Stored data entries:
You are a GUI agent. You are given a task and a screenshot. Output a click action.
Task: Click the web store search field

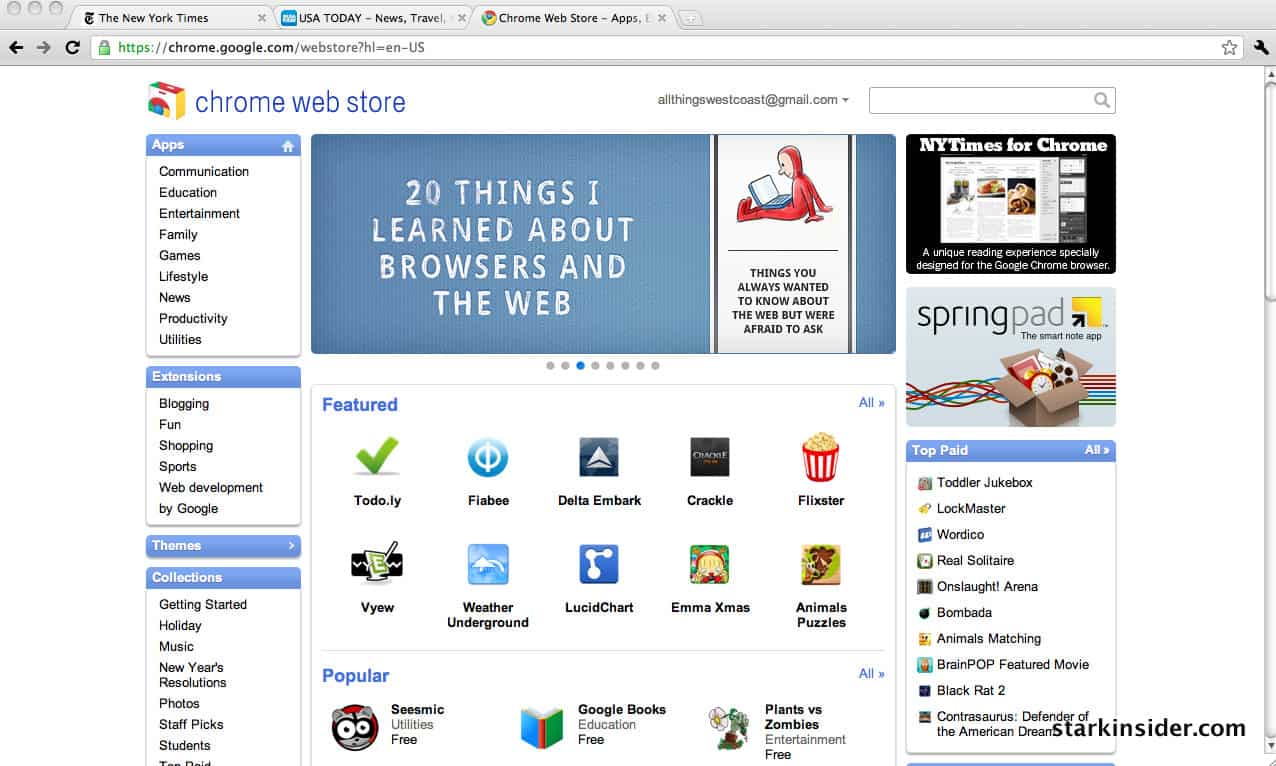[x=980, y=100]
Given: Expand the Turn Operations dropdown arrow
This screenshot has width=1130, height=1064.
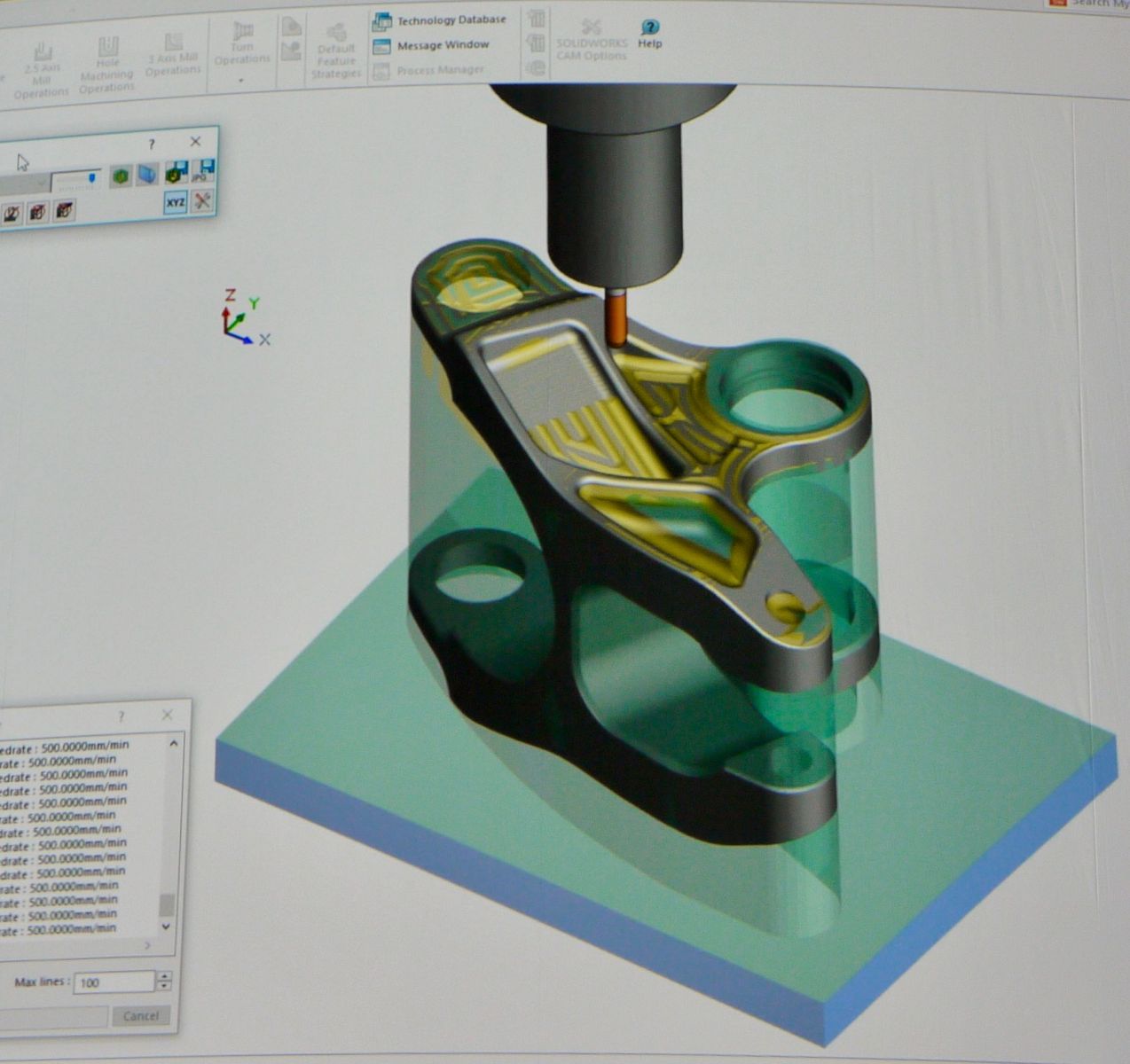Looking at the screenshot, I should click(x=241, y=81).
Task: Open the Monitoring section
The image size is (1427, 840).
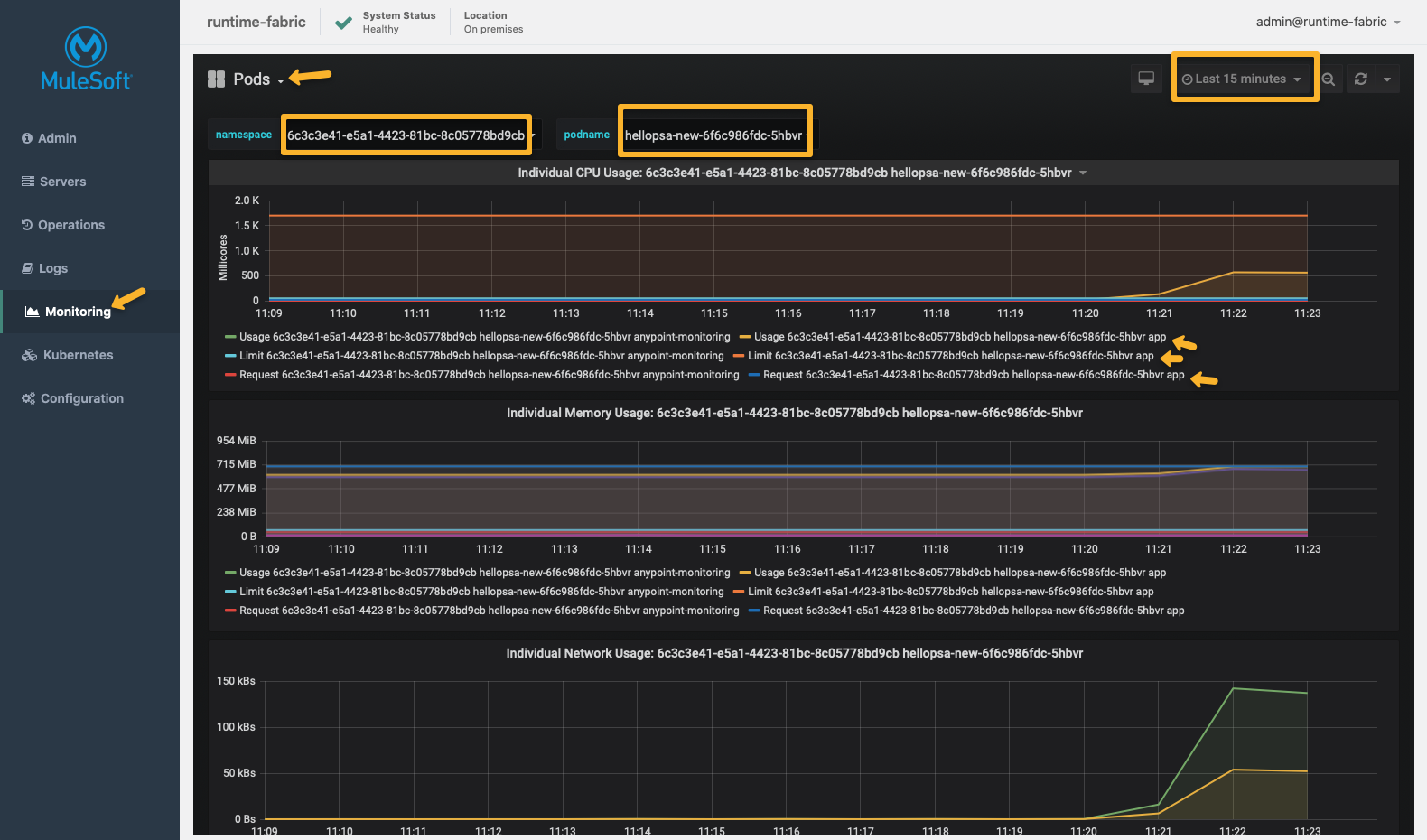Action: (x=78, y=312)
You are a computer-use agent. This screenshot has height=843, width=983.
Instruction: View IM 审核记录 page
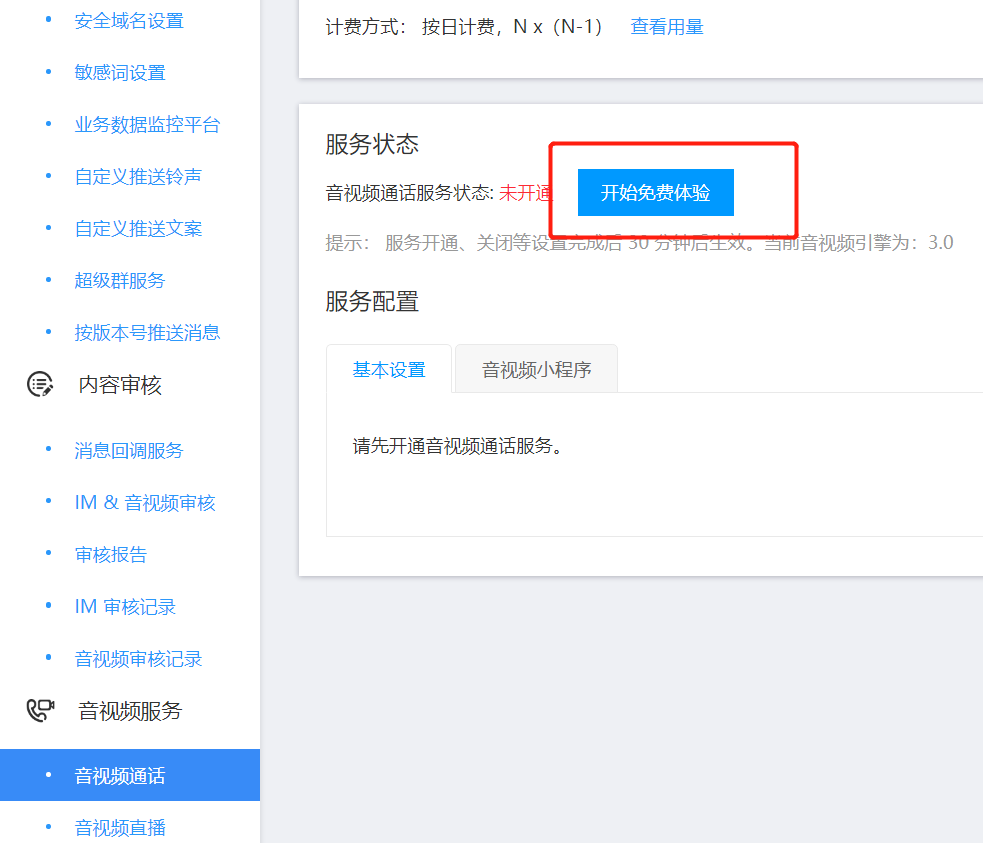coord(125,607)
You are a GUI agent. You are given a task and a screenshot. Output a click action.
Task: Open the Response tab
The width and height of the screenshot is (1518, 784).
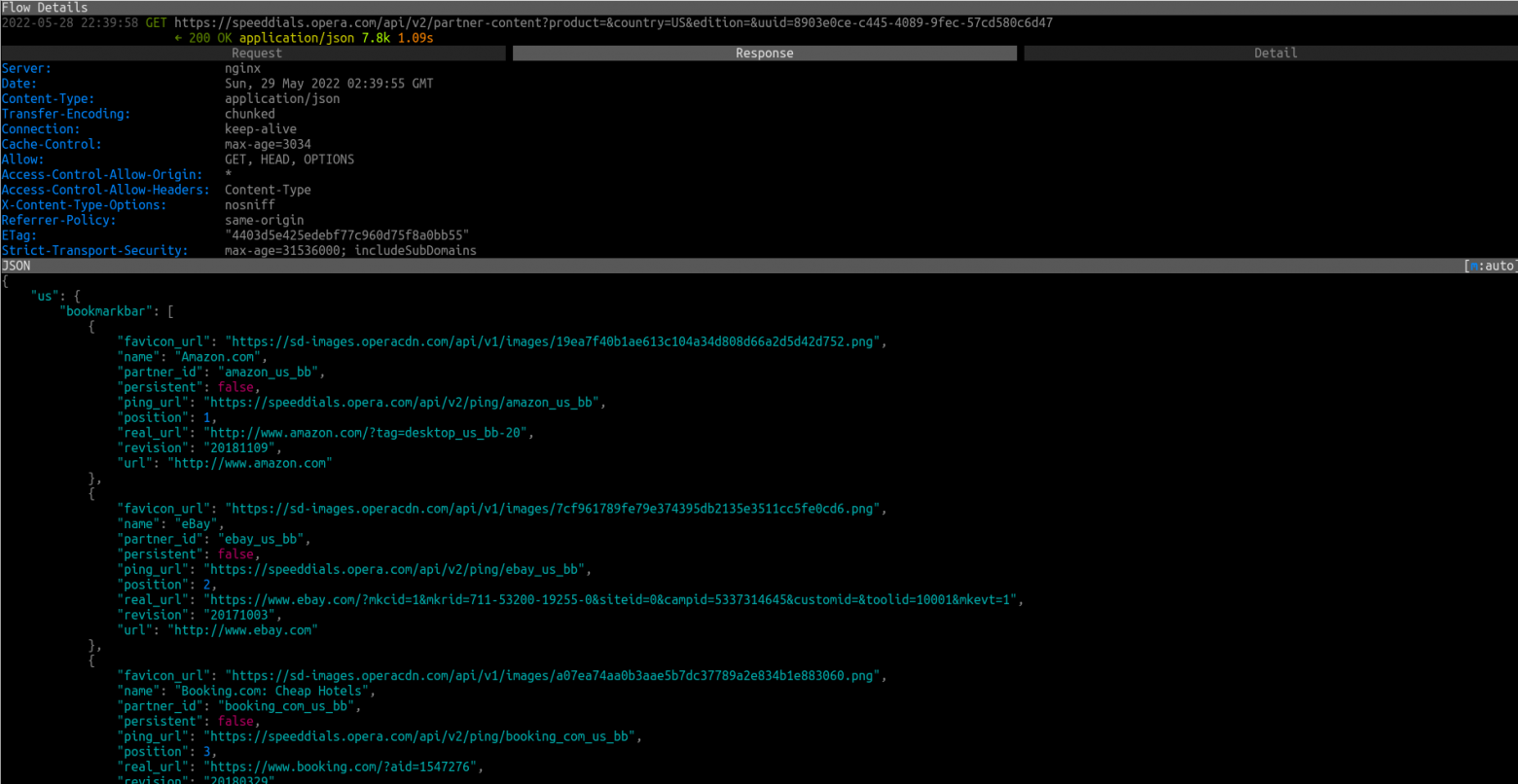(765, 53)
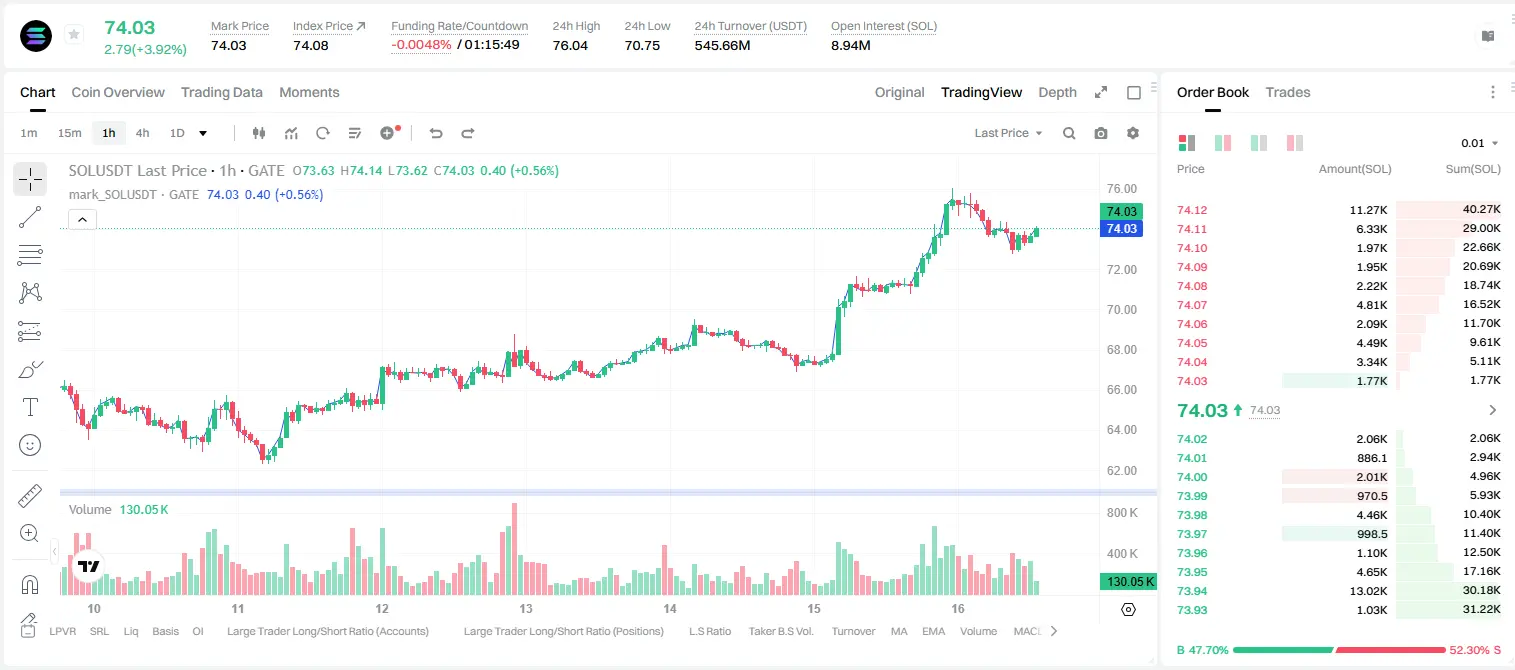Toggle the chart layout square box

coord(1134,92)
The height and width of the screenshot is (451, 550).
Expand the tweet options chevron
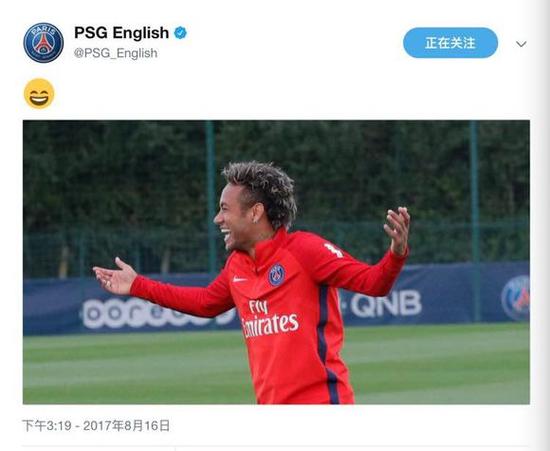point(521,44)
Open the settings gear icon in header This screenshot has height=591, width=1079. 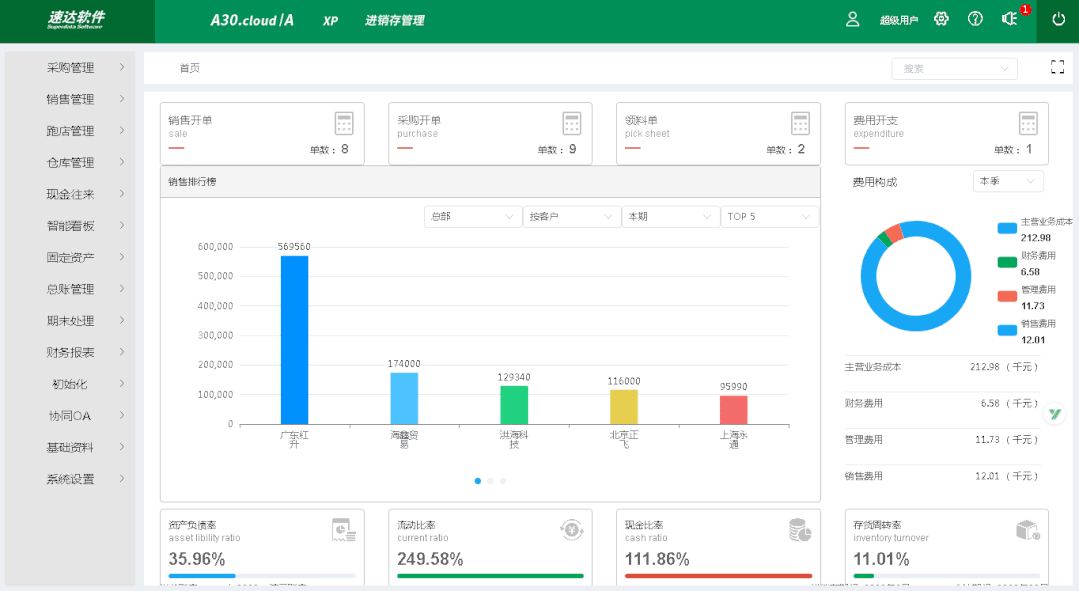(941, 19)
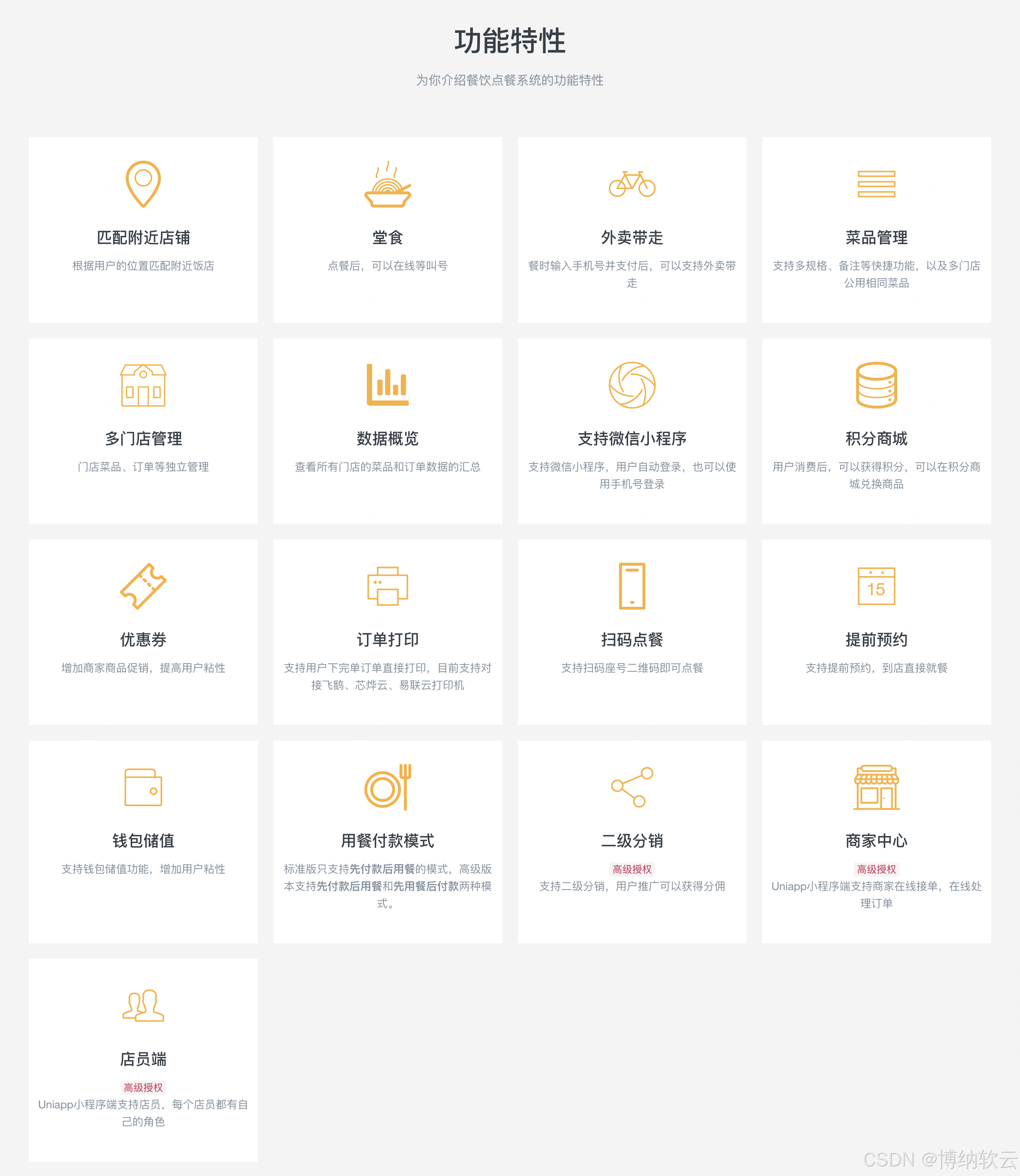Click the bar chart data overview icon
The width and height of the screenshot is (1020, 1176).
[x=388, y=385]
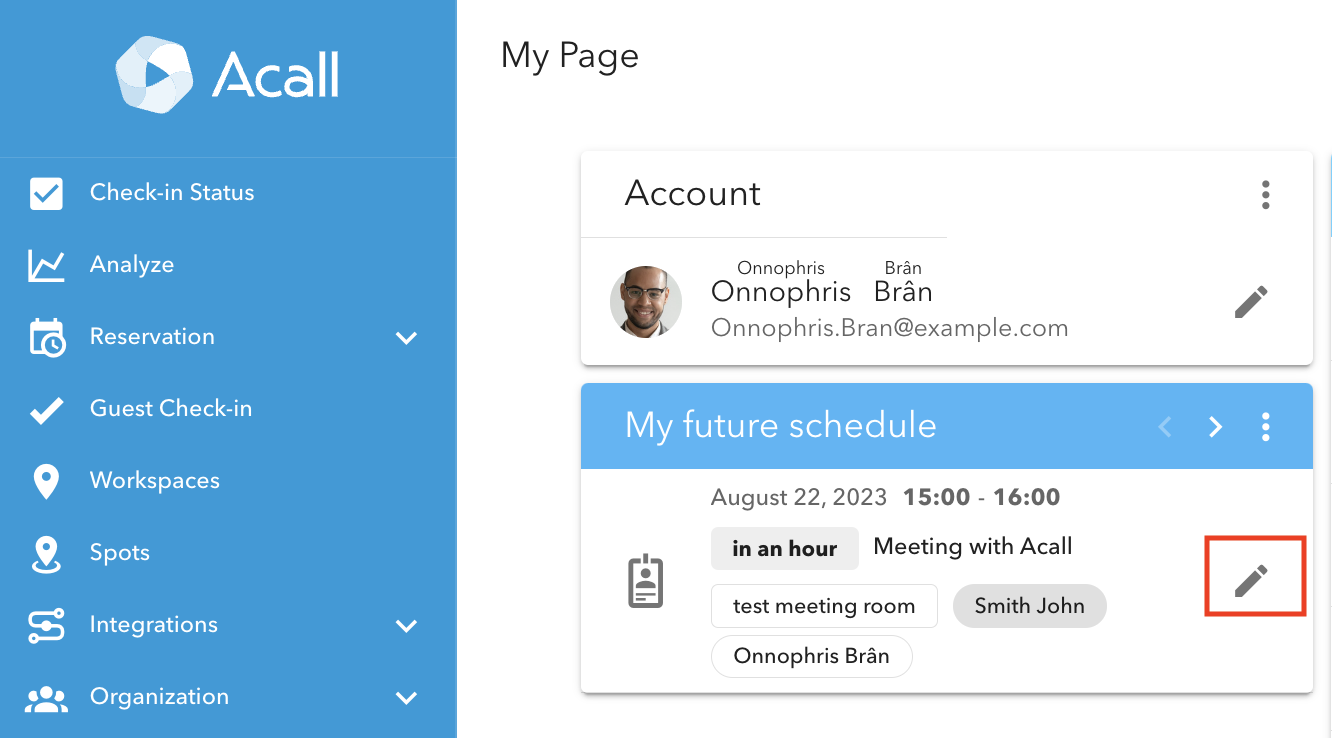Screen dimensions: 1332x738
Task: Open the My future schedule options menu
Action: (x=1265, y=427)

Brief:
Can you reproduce the entries from the start through the line containing "Action: (x=78, y=312)", substituting "drop-down" for "dropdown" and leaving everything else unchanged? Omit the pictures.

Full solution:
You are a GUI agent. You are given a task and a screenshot. Output a click action.
Task: Click the web store search field

[x=980, y=100]
Given: Expand the Turn Operations drop-down arrow
This screenshot has width=1130, height=1064.
Looking at the screenshot, I should click(x=241, y=81).
Task: Open the Monitoring section
The image size is (1427, 840).
Action: (x=78, y=312)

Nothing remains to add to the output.